Langchain Embeddings

Embedding Functions

Chroma and Langchain both offer embedding functions which are wrappers on top of popular embedding models.

Unfortunately Chroma and LC’s embedding functions are not compatible with each other. Below we offer two adapters to convert Chroma’s embedding functions to LC’s and vice versa.

Links:

Chroma Built-in Langchain Adapter

As of version 0.5.x Chroma offers a built-in two-way adapter to convert Langchain’s embedding function to an adapted embeddings that can be used by both LC and Chroma. Implementation can be found here.

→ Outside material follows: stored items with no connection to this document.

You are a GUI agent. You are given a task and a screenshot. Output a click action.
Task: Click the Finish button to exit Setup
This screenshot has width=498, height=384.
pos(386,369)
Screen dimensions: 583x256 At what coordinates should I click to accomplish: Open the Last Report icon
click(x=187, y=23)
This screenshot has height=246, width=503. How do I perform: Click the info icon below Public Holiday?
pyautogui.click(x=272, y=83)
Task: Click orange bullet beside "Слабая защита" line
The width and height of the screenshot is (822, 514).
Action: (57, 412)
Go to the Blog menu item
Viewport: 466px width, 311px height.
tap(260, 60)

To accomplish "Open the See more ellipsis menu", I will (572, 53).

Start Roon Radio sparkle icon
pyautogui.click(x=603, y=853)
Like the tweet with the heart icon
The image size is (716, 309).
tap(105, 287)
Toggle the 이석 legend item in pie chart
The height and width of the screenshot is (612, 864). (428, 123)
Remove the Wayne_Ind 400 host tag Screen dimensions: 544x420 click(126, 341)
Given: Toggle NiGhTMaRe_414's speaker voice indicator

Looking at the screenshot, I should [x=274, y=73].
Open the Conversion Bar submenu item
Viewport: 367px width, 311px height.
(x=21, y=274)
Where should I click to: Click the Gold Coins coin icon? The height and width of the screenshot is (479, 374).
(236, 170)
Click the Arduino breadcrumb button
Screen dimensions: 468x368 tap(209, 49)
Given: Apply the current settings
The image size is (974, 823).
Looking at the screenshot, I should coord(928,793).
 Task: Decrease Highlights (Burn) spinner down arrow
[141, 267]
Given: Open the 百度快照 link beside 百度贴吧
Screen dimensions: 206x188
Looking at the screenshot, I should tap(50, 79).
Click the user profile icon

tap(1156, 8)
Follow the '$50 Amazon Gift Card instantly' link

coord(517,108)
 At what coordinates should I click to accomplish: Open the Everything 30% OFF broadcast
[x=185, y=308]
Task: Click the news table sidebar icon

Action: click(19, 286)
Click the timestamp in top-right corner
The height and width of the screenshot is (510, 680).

  1. # pip install chromadb langchain langchain-huggingface langchain-chroma
  2. import chromadb
  3. from chromadb.utils.embedding_functions import create_langchain_embedding
  4. from langchain_huggingface import HuggingFaceEmbeddings
  5. langchain_embeddings = HuggingFaceEmbeddings(model_name="all-MiniLM-L6-v2")
  6. ef = create_langchain_embedding(langchain_embeddings)
  7. client = chromadb.PersistentClient(path="/test_folder_1")
  8. collection = client.get_or_create_collection(name="name_1", embedding_function=ef)

Custom Adapter

Here is the adapter to convert Chroma’s embedding functions to LC’s:

  1. from langchain_core.embeddings import Embeddings
  2. from chromadb.api.types import EmbeddingFunction
  3. class ChromaEmbeddingsAdapter(Embeddings):
  4. def __init__(self, ef: EmbeddingFunction):
  5. self.ef = ef
  6. def embed_documents(self, texts):
  7. return self.ef(texts)
  8. def embed_query(self, query):
  9. return self.ef([query])[0]

Here is the adapter to convert LC’s embedding function s to Chroma’s:

  1. from langchain_core.embeddings import Embeddings
  2. from chromadb.api.types import EmbeddingFunction, Documents
  3. class LangChainEmbeddingAdapter(EmbeddingFunction[Documents]):
  4. def __init__(self, ef: Embeddings):
  5. self.ef = ef
  6. def __call__(self, input: Documents) -> Embeddings:
  7. # LC EFs also have embed_query but Chroma doesn't support that so we just use embed_documents
  8. # TODO: better type checking
  9. return self.ef.embed_documents(input)

Example Usage

Using Chroma Embedding Functions with Langchain:

  1. # pip install chromadb langchain langchain-huggingface langchain-chroma
  2. from langchain.vectorstores.chroma import Chroma
  3. from chromadb.utils.embedding_functions import SentenceTransformerEmbeddingFunction
  4. texts = ["foo", "bar", "baz"]
  5. docs_vectorstore = Chroma.from_texts(
  6. texts=texts,
  7. collection_name="docs_store",
  8. embedding=ChromaEmbeddingsAdapter(SentenceTransformerEmbeddingFunction(model_name="all-MiniLM-L6-v2")),
  9. )

Using Langchain Embedding Functions with Chroma:

  1. # pip install chromadb langchain langchain-huggingface langchain-chroma
  2. from langchain_huggingface import HuggingFaceEmbeddings
  3. import chromadb
  4. client = chromadb.Client()
  5. collection = client.get_or_create_collection("test", embedding_function=LangChainEmbeddingAdapter(
  6. HuggingFaceEmbeddings(model_name="all-MiniLM-L6-v2")))
  7. collection.add(ids=["1", "2", "3"], documents=["foo", "bar", "baz"])

July 15, 2024